Go to the Co-Fusion repository and download one or more of the sequences. For the synthetic sequences, we used the *.tar.gz archives.
The real-world scenes are provided in the *.klg format, so you need to convert them first. A tool for doing this can be found here. After building this tool with CMake (together with the rest of the repository), we used
convert_klg -i <path/to/klg> -o <output/path> -frames -sub -pngto generate folders for the real-world scenes. Please check
build/bin/convert_klg -h for what the options do. We additionally renamed the
color subfolder to colour to match the synthetic sequences.
In order to preprocess masks, run
preprocess_masks -d <dataset/path> [--depthdir depth_noise] [-c <path/to/config>] -m <output/mask/path>The program output will contain a lot of "Buffering failure." outputs. This is normal since we do not process every frame and just skip over non-mask frames. Thus, the buffering thread cannot always keep up pre-loading the next frame.
The --depthdir argument is only needed for the synthetic scenes since the
depth subfolder has this name.
The -c option is needed e.g. for the robust tracking experiment with the
TUM-RGBD-scenes where Mask R-CNN is instructed to only detect persons.
Go to the build folder of EM-Fusion and run the EM-Fusion executable.

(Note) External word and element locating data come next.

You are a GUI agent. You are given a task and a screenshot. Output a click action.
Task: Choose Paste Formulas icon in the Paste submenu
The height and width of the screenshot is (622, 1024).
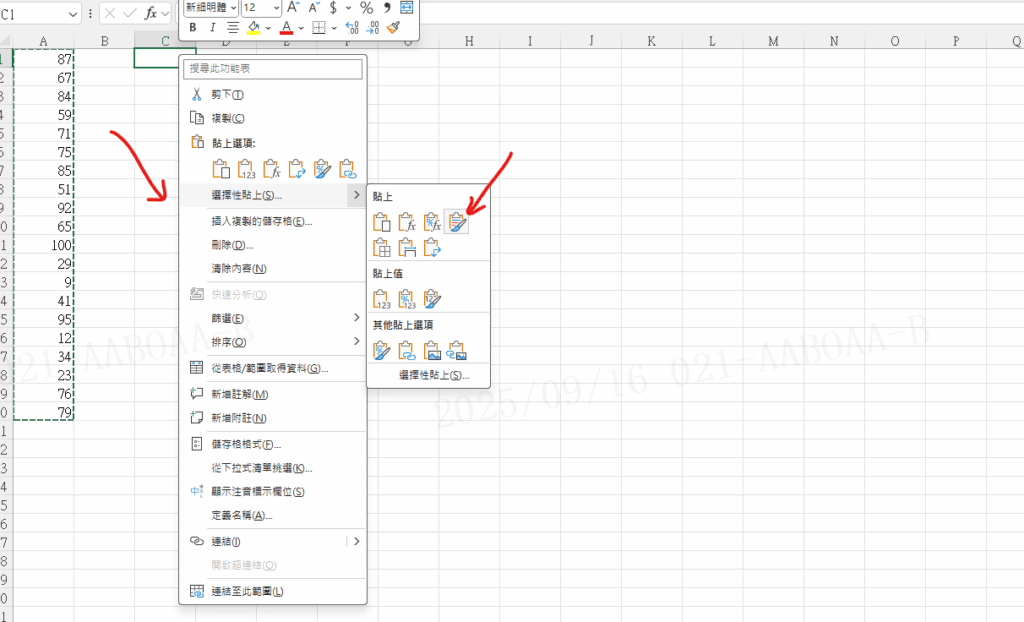[x=406, y=223]
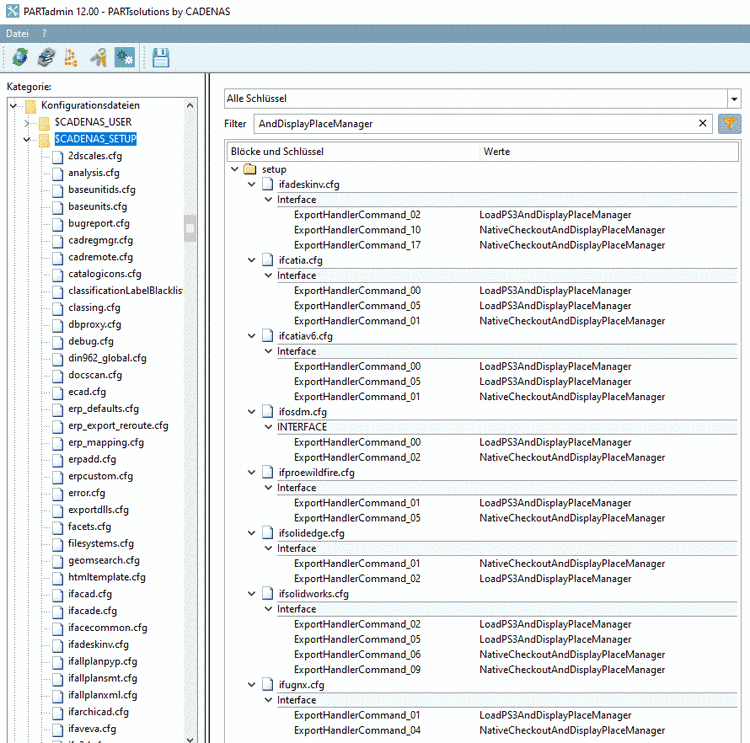The height and width of the screenshot is (743, 750).
Task: Click the setup folder icon in results
Action: point(250,170)
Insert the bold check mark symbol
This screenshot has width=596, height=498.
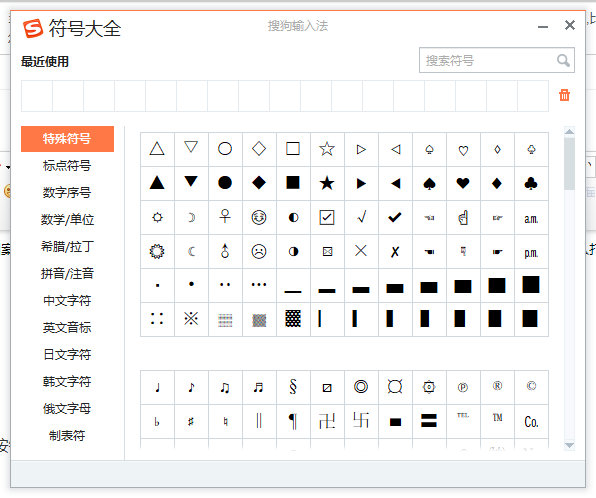coord(395,217)
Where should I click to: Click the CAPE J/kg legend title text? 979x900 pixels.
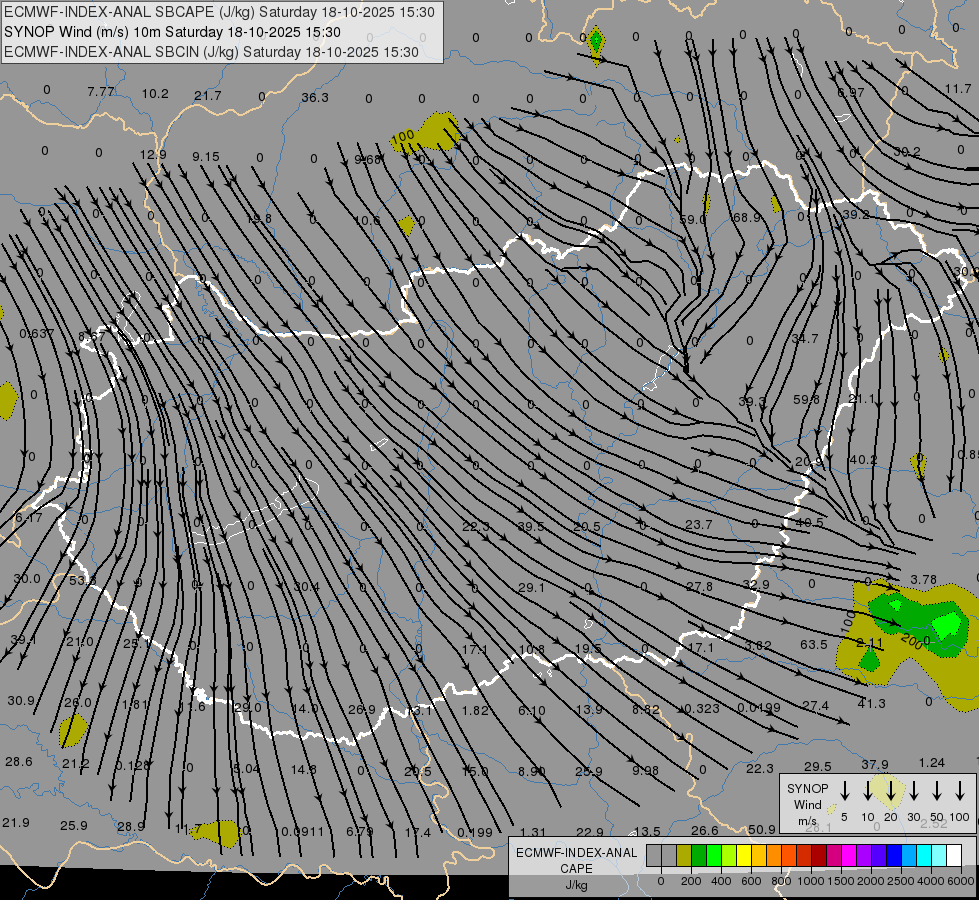point(575,868)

This is an example running EM-Fusion with preprocessed masks (the car4-full
dataset extracted to ~/co-fusion-datasets/car4-full/ and preprocessed masks in
a subfolder called preproc_masks). The output will contain more of the
TensorFlow output seen in preprocess_masks if Mask R-CNN is run on-the-fly
from EM-Fusion.
./EM-Fusion -d ~/co-fusion-datasets/car4-full/ --depthdir depth_noise \
-c ../config/default.cfg \
-m ~/co-fusion-datasets/car4-full/preproc_masks/ \
--3d-vis
Reading from /home/streckus/co-fusion-datasets/car4-full//
Buffer thread started with id: 139871750289152
Created new Object with ID: 1
Created new Object with ID: 2
Created new Object with ID: 3
Created new Object with ID: 4
Deleting Object 4 because it is not visible!
Finished processing, press any key to end the program!
Program ended successfully!While the program is running, you will see the following windows:
If you export the results of EM-Fusion with -e, you can evaluate the poses
numerically. For dynamic scene datasets, EM-Fusion has to "guess" the object
centers, thus the object coordinate systems might not be well aligned with the
ground truth. The authors of Co-Fusion provide a program to convert these poses:
convert_poses.
The second bullet point (How to compare an object-trajectory of your non-static SLAM-method with ground-truth data?)
here explains how to use
it.
After converting the poses by using the first frame in the object trajectory as a reference, we evaluated numerical accuracy by scripts from the TUM RGB-D benchmark, namely evaluate_ate.py and evaluate_rpe.py.